The New Hampshire House Election Law Committee will hear testimony on two bills to ease the definition of “political party”, on January 21, Tuesday. Current law defines “party” as a group that got 4% for U.S. Senator or Governor at the last election. HB 1497 lowers that to 1%, and HB 1322 lowers it to 3%.

The median vote test of the 50 states is 2%. New Hampshire is one of only three states that has not had any ballot-qualified parties, other than the Democratic and Republican Parties, at any time since November 1996. The other two such states are New Jersey and Pennsylvania. In Virginia, there has been no ballot-qualified party other than the two major parties since November 1997, when the Reform Party went off the ballot. Thanks to Darryl Perry for the news about the hearing.

If you live in a state with ballot access problems, consider asking a state legislator to introduce a bill to ease the problem. States with very bad ballot access laws, in which there is no bill pending to improve them, include Georgia, Illinois, Indiana, Montana, New Mexico, Texas, and Washington.

L.A. Weekly Comprehensive Story About California’s U.S. House Race, 33rd District

L.A. Weekly has this very long story about California’s 33rd U.S. House District race. Although the first part of the article is about Marianne Williamson, the second half is about incumbent Congressman Henry Waxman, with quite a bit about Bill Bloomfield as well. Bloomfield ran as an independent against Waxman in 2012 and he may run again. Marianne Williamson is running as an independent. Thanks to Independent Political Report for the link.

Unfortunately, the reporter who wrote the story refers to the November election as the “run-off.” This is incorrect. A “run-off” is only held if no one gets 50% in the election itself. Because no one is ever elected in California’s top-two system in the June primary, the June event is not a true election. It is only a ballot-access barrier, functioning to decide the identify of the only two people permitted to run in the election itself. The top-two law was written that way because a federal law requires all states to hold congressional elections in November, and if a run-off is desired, it must be after the November election. Georgia and Louisiana are the only states with congressional run-offs.

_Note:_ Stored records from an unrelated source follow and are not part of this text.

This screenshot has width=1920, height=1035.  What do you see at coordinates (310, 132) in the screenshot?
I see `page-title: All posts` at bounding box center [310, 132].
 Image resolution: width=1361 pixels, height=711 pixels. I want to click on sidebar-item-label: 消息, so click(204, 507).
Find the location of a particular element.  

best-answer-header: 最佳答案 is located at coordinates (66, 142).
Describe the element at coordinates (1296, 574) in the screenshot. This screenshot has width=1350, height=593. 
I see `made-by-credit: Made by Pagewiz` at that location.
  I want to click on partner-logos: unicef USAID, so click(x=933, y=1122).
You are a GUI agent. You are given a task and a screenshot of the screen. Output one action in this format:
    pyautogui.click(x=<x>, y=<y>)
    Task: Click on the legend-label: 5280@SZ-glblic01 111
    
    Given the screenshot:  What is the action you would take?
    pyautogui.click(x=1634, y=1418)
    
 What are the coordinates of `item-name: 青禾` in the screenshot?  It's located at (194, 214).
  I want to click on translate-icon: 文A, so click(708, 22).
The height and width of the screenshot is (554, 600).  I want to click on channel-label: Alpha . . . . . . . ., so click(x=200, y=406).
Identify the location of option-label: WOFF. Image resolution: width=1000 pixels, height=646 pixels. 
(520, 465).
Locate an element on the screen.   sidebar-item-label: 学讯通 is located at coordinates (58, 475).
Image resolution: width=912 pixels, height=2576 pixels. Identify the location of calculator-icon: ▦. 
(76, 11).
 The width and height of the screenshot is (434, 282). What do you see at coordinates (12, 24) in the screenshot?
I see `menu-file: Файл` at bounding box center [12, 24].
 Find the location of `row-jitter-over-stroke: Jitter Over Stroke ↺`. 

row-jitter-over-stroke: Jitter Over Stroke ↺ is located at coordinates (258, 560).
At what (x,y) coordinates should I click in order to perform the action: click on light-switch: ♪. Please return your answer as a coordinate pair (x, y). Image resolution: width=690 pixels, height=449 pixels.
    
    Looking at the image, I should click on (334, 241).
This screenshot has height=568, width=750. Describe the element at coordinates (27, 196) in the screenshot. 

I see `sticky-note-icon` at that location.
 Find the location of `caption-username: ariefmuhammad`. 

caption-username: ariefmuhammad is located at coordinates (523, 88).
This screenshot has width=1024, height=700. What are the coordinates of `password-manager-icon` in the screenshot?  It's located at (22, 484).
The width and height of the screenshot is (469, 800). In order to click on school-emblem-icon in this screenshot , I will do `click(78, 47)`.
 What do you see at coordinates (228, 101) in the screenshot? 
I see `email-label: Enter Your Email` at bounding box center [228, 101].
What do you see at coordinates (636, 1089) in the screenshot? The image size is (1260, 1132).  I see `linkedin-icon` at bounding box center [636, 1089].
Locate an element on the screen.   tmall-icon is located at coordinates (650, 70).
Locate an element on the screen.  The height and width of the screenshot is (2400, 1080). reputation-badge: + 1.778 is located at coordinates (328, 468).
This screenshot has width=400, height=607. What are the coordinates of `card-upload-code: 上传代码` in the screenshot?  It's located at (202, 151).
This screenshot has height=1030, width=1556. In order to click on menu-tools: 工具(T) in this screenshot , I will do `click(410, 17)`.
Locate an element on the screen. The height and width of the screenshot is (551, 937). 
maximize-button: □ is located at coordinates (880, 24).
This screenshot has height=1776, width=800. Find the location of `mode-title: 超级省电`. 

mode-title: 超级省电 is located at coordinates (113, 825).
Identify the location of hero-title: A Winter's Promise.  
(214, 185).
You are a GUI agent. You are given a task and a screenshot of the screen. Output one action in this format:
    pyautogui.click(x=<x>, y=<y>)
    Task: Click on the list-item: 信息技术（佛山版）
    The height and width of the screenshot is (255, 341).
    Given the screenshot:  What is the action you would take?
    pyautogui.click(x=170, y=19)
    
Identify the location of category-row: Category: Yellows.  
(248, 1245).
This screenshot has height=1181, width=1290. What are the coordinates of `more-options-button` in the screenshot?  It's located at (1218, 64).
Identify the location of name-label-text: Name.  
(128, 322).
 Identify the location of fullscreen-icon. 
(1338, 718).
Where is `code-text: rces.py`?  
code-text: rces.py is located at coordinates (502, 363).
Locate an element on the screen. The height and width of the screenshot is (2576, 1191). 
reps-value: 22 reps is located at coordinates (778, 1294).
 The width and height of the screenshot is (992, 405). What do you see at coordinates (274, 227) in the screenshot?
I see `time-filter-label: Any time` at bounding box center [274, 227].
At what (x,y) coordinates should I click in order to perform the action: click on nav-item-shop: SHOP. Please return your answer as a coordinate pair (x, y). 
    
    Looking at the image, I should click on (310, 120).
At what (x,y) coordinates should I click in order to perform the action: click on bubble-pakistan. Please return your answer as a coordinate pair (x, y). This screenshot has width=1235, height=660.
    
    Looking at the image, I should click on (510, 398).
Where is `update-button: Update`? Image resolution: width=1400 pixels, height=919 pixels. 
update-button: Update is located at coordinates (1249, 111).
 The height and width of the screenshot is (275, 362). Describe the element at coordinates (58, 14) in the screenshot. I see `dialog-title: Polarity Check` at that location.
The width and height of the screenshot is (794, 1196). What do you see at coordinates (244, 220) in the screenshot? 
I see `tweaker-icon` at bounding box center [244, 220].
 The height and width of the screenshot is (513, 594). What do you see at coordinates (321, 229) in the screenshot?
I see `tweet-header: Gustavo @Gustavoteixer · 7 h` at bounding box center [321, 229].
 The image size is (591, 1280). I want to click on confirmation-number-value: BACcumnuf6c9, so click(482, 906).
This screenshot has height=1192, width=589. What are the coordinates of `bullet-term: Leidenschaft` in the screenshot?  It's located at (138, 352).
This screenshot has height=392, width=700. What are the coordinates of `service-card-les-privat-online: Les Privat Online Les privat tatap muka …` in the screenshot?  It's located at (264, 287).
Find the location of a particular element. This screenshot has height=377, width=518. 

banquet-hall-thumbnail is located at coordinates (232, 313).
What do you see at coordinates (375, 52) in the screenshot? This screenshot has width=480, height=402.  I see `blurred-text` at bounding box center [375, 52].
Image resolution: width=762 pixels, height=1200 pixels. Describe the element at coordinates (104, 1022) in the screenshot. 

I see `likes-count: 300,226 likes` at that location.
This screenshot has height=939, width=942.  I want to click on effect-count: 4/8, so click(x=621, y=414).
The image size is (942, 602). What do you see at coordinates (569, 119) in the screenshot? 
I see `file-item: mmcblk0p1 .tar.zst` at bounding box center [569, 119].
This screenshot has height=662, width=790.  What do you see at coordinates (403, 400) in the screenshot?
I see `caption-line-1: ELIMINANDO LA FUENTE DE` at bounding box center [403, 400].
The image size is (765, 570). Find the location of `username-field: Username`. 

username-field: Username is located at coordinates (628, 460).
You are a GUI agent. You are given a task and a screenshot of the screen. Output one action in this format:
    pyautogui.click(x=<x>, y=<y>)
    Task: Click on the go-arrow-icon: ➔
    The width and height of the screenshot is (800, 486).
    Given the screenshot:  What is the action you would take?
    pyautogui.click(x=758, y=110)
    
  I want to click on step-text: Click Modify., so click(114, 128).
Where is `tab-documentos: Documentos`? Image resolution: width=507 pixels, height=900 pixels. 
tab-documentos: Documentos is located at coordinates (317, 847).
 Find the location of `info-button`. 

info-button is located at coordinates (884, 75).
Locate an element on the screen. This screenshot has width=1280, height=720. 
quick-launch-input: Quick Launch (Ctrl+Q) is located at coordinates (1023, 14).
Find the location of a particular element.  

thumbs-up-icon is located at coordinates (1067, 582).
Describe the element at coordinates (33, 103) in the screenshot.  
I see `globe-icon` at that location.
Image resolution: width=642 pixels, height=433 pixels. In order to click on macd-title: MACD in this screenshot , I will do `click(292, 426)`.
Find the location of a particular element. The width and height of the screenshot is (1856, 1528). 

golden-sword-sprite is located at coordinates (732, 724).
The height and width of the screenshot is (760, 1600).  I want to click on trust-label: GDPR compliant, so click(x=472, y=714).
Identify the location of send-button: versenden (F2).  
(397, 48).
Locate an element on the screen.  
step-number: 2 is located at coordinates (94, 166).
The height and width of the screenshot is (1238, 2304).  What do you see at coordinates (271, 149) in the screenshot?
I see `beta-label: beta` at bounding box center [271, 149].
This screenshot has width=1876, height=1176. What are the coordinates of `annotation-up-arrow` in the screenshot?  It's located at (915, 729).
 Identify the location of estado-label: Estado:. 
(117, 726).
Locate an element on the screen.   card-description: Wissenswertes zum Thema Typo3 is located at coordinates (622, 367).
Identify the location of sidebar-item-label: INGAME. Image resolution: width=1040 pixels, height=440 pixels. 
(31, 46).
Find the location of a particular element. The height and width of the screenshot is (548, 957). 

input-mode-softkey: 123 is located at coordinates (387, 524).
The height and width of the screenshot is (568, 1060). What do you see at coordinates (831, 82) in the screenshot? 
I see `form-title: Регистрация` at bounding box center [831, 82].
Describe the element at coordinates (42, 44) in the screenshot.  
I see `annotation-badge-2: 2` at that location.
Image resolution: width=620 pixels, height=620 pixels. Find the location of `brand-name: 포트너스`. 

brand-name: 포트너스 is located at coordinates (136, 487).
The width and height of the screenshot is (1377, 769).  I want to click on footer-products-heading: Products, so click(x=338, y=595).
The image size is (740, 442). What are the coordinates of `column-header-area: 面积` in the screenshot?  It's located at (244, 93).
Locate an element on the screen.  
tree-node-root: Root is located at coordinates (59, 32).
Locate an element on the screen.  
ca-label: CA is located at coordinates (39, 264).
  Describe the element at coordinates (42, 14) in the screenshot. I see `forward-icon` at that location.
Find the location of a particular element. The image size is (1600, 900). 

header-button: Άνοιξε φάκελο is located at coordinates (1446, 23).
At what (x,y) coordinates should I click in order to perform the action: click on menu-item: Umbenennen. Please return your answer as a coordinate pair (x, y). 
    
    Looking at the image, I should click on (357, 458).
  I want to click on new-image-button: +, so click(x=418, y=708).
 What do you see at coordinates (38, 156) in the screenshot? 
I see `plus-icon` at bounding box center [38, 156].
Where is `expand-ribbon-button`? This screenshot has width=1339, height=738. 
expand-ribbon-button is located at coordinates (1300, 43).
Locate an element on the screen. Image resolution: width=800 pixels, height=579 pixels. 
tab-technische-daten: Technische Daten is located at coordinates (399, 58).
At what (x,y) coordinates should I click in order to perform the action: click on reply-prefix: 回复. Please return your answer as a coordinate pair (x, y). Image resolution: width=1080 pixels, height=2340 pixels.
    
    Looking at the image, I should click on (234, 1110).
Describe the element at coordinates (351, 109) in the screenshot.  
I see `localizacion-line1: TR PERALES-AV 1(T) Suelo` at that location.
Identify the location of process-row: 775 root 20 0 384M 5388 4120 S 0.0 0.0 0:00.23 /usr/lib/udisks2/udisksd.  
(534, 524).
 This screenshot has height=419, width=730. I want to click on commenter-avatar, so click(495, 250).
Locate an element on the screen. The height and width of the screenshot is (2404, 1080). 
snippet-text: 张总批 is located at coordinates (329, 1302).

Texas Candidate for Supreme Court Justice Alleges His Incumbent Opponent’s Ballot Access Petition is Insufficient

According to this story, a lawsuit has been filed in Texas state court to keep Supreme Court Justice Jeff Brown off the March 2014 Republican primary ballot. Candidates in Texas primaries who are running for statewide judicial posts need 700 signatures. The lawsuit was filed by Joe Pool, who is running against Brown in the Republican primary.

Sixth Circuit Won’t Expedite Ohio’s Appeal of Last Week’s Ballot Access Decision

On January 15, the Sixth Circuit refused to expedite the case Libertarian Party of Ohio v Husted, 14-3030. This is the lawsuit involving whether minor parties should be on the Ohio 2014 ballot. On January 7, 2014, the U.S. District Court had kept the parties on the ballot, and the state had appealed, and asked for expedited handling.

The Sixth Circuit’s action makes it extremely likely that the four minor parties will be on the 2014 ballot, and will have their own primaries this year. It seems obvious that if the Sixth Circuit disagreed with the U.S. District Court order, it would have expedited the case.

California Ballot Access Bill Fails to Pass, but a Somewhat Similar Bill is Expected to be Introduced in February

On January 15, the California Assembly Elections Committee held a hearing on AB 1170, a bill to make it easier for a party to remain on the ballot. The bill did not pass. However, a somewhat similar, but better bill, is expected to be introduced in a few weeks, which has a good chance of succeeding, at least in this Committee.